═══ DATA FOR THIS EXERCISE ═══
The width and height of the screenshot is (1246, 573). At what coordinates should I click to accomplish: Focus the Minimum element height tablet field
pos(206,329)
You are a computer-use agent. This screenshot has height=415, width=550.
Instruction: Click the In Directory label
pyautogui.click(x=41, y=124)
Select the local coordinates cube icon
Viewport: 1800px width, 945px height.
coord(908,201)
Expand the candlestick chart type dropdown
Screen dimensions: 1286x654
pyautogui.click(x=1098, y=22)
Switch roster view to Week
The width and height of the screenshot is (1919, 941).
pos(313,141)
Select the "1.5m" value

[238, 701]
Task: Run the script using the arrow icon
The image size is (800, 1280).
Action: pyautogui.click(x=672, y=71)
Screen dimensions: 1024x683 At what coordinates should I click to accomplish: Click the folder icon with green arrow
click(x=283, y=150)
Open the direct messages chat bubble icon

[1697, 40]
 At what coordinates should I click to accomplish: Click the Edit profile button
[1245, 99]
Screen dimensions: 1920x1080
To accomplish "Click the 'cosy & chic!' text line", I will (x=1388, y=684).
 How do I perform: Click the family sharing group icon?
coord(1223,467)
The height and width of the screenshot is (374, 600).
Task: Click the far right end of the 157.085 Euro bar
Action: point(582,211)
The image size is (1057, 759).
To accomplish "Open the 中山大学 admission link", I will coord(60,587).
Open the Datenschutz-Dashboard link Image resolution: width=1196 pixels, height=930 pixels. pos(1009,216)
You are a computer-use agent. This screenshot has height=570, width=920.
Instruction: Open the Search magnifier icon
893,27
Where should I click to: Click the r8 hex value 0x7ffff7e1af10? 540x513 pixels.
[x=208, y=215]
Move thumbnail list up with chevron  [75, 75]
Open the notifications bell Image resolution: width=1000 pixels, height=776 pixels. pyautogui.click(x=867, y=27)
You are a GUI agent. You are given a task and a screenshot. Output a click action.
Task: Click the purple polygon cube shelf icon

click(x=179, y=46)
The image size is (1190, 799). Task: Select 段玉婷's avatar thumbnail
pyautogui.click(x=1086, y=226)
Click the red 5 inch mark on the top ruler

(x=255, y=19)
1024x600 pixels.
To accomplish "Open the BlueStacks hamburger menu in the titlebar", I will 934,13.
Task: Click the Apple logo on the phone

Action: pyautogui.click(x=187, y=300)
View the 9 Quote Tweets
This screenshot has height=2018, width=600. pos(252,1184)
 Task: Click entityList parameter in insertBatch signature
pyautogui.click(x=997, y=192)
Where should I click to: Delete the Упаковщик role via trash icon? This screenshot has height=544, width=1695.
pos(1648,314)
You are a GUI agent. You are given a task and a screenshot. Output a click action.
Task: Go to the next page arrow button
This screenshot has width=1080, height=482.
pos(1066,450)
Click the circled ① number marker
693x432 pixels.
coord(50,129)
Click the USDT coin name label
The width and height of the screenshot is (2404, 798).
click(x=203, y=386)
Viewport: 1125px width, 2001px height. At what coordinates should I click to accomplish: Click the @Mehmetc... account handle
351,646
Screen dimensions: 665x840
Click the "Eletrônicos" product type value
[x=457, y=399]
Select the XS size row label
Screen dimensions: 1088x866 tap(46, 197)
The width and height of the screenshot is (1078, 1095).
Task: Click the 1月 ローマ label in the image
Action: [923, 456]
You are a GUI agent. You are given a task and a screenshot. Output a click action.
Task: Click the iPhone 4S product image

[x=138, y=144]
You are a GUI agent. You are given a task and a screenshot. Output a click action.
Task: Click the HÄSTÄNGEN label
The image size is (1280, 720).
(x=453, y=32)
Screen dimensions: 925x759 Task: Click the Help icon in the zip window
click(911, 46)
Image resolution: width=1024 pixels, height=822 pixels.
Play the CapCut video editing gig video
═══
Among the records above, find each line holding the string "will" and pull it out.

EXERCISE SOLUTION:
To accomplish "Click the 'cosy & chic!' text line", I will (x=1388, y=684).
To accomplish "Open the 中山大学 admission link", I will coord(60,587).
To accomplish "Open the BlueStacks hamburger menu in the titlebar", I will 934,13.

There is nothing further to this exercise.